Interested? Check out this blog post and Learn more about the Colorado dashboard and financial sustainability metrics for water systems through the Environmental Finance Center’s free webinar on August 30 from 12-1 pm. Click here to learn more about the training and to Register now!
Woodka explored some of those differences between utilities’ rates in his Headwaters article:

Every system is unique, and every utility has some sort of rate structure that takes into account the cost to buy water, treat it, pump it and maintain the infrastructure that delivers potable water to consumers’ taps…

The American Water Works Association provides guidelines for utilities in setting water rates, but more depends on the boards that govern cities, utilities or water districts and the nature of water systems. A developed water system with few capital costs likely will be able to keep its rates on a steady plane, while growing communities have to develop strategies that avoid rate shock while paying the bills.
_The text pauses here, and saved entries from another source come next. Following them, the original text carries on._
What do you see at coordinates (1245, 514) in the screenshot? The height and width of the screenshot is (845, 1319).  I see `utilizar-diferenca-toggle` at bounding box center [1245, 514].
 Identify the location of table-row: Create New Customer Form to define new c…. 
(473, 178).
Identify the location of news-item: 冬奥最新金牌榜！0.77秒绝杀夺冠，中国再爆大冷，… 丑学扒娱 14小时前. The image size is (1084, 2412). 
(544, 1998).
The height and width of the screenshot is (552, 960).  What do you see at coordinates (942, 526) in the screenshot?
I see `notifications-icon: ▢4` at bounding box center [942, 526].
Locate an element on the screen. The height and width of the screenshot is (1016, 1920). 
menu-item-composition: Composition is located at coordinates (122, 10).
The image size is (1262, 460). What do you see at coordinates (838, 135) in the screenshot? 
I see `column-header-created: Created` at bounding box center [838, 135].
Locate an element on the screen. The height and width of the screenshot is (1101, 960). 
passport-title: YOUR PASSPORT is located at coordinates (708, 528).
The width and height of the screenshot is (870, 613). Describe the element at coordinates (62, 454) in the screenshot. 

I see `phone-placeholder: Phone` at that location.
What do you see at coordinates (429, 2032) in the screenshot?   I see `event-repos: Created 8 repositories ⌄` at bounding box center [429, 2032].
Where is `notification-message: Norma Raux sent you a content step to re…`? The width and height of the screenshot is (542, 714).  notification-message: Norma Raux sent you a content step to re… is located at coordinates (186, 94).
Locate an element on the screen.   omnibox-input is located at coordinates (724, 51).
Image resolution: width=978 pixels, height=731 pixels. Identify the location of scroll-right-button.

Costs for water might depend on source of supply and whether the water comes from a system owned and maintained by the utility or  purchased from another provider. If new, permanent water supplies must be acquired, the relative seniority and resulting dependability of the water rights also affects cost. In addition, some special districts rely more heavily on property taxes, particularly for capital improvements, which can offset the need for higher customer charges. But this diminishes flexibility—certain constitutional limits apply to property taxes but not service fees. Water bills may also include sewer and stormwater charges.

Beyond those factors, a growing community might require new users to foot the bills. “In simple terms, you’ve built it before they come,” says Rick Giardina of Red Oak Consulting, which assists hundreds of wa-ter utilities across the country with setting rates and other operational issues. Utilities build the cost of new service into one-time, up-front tap fees—virtually invisible charges included in the price of a new home or business. If those fees are set too low, existing customers could wind up footing a larger bill than necessary.

Social considerations also come into play when structuring rates. Some utilities might subsidize a minimum level of consumption to keep the price affordable for those least able to pay. Such an “essential use allowance” is typically based on the amount of water an average household would use for indoor use only. Similarly, a utility could delegate a portion of its revenue toward a payment assistance program.

A community might also use rates to attract large commercial users, charging them lower rates while asking residential customers to make up the difference; the benefit could be realized through economic development and an increase in the local tax base.

The rate structure could also be used to promote other social goals such as lowimpact development or green infrastructure that conserves water, says Giardina. “In the work we do, the first question we’re asked is ‘How do we compare with others?’ But without peeling back the layers of the onion, there are so many variables.”